▸ TASK STATEMENT: Treat the line containing "Task: Open Statistieken in the sidebar" as the first line of the answer and the last line of the data as its final line, reproducing every line between exactly.

▸ AVAILABLE DATA:
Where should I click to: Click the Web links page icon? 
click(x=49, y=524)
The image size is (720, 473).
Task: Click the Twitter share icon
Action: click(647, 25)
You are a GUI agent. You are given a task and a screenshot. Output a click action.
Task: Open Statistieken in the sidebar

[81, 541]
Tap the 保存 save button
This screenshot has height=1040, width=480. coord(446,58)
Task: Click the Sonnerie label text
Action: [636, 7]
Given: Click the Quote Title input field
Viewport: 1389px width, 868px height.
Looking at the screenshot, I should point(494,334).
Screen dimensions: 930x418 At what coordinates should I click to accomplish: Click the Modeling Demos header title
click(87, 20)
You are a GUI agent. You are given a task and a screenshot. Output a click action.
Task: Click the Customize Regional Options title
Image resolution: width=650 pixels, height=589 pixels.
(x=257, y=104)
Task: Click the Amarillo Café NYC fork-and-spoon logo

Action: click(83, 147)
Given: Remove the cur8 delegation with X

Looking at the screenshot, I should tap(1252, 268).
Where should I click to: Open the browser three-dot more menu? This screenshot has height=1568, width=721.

▸ ANSWER BOX:
Task: Open Statistieken in the sidebar

[81, 541]
Tap the 保存 save button
This screenshot has height=1040, width=480. coord(446,58)
Task: Click the Sonnerie label text
Action: [636, 7]
Given: Click the Quote Title input field
Viewport: 1389px width, 868px height.
Looking at the screenshot, I should point(494,334).
Screen dimensions: 930x418 At what coordinates should I click to accomplish: Click the Modeling Demos header title
click(87, 20)
You are a GUI agent. You are given a task and a screenshot. Output a click action.
Task: Click the Customize Regional Options title
Image resolution: width=650 pixels, height=589 pixels.
(x=257, y=104)
Task: Click the Amarillo Café NYC fork-and-spoon logo

Action: click(83, 147)
Given: Remove the cur8 delegation with X

Looking at the screenshot, I should tap(1252, 268).
Where should I click to: Open the browser three-dot more menu? This screenshot has height=1568, width=721.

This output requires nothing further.